» Excerpted data:
(begin)

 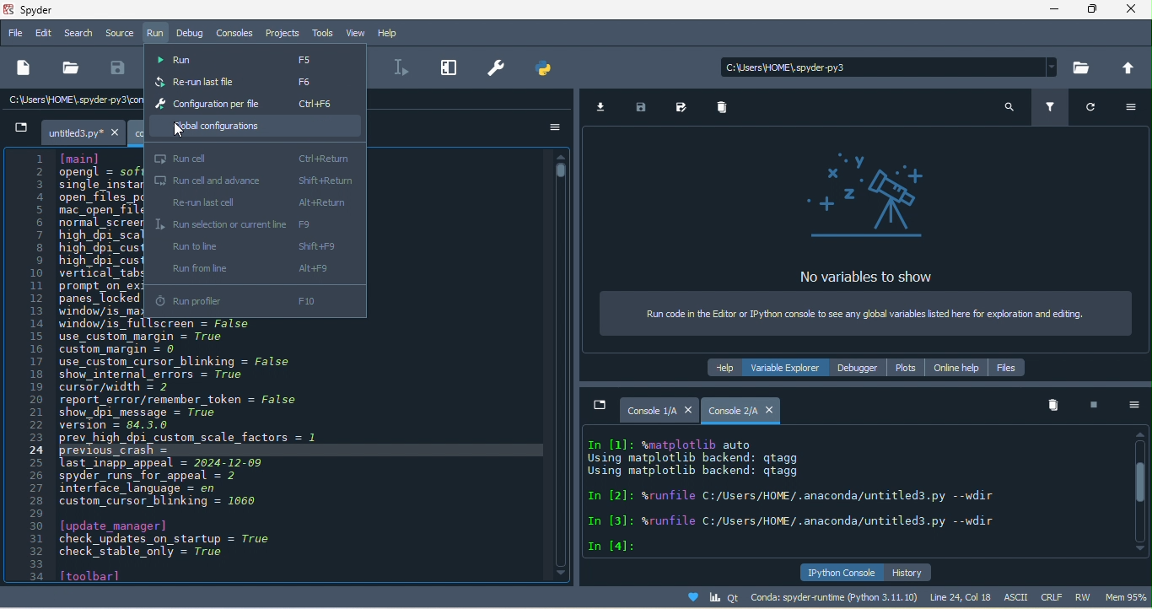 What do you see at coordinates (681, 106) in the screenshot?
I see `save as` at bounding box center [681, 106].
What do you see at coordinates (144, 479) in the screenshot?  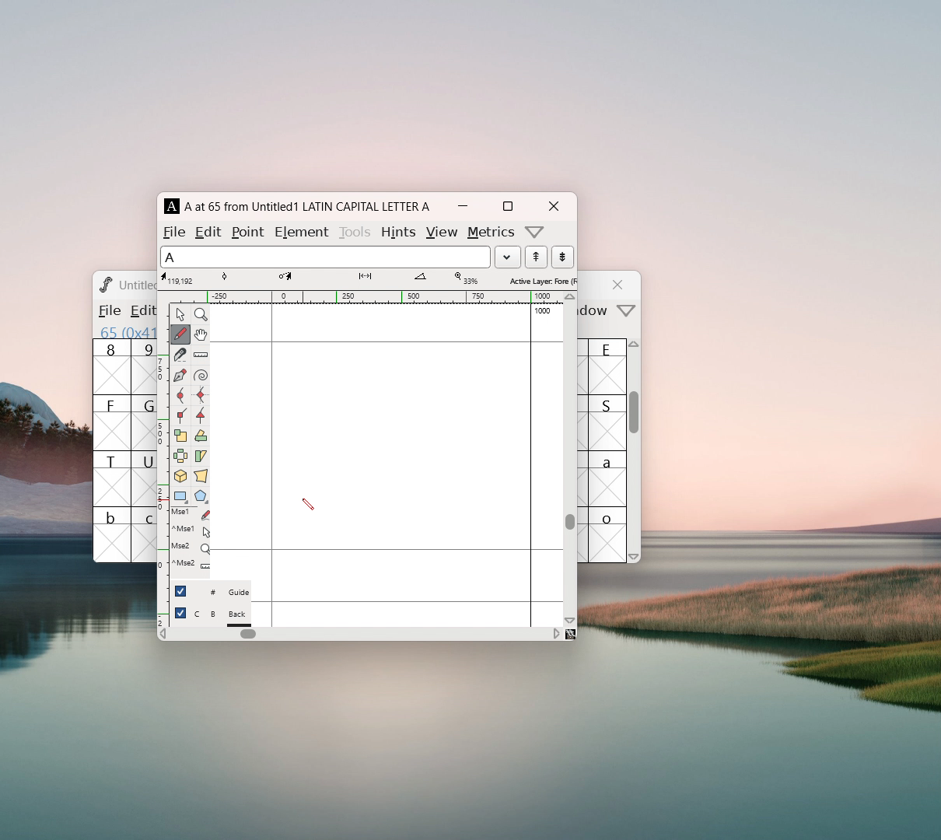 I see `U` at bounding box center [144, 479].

(end)
(begin)

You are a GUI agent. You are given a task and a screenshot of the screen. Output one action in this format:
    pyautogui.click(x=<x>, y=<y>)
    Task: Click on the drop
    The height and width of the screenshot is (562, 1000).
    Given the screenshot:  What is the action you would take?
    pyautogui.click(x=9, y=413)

(end)

» Task requirements:
Rewrite the lines starting at the one containing "You are a GUI" and ending after the one containing "you would take?", changing "screenshot" to "screen capture" and leaving everything else unchanged.

» Output for this task:
You are a GUI agent. You are given a task and a screen capture of the screen. Output one action in this format:
    pyautogui.click(x=<x>, y=<y>)
    Task: Click on the drop
    The height and width of the screen capture is (562, 1000).
    Given the screen capture:  What is the action you would take?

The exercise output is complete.